À ce jour, trois secteurs sont particulièrement touchés par ce plan d'économies : celui de l'incontinence urinaire et fécale (40 millions d'euros d'économies prévus pour 2019), celui de la perfusion (25 millions d'euros d'économies prévus pour 2019) et celui des lits médicaux (30 millions d'euros d'économies prévus pour 2019).

Or, les avis de projets de modification tarifaire des lits et des dispositifs médicaux de l'incontinence ont été publiés le 1er mars 2019 et la date d'application pour la modification des tarifs de lits a été annoncée pour le 1er mai 2019.

Ce plan d'économies a pour conséquence de fragiliser d'autant plus le secteur du maintien à domicile. Il n'est pas nécessaire aujourd'hui de préciser ô combien ce secteur est primordial pour un égal accès aux soins (plus de 2 millions de patients sont concernés).

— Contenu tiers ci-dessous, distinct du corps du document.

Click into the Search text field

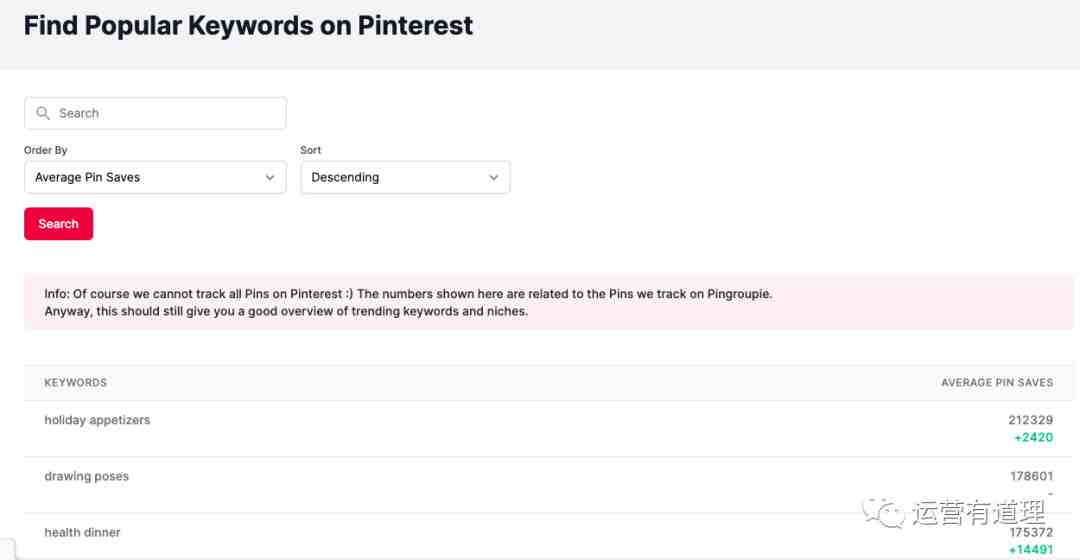155,113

Pour toutes ces raisons, elle lui demande ce que le Gouvernement entend mettre en place afin de soutenir les professionnels du secteur du maintien à domicile, dont les actions sont indispensables pour plus de 2 millions de Français et dont les conditions de travail se dégradent de jour en jour.



En attente de réponse du Ministère des solidarités et de la santé.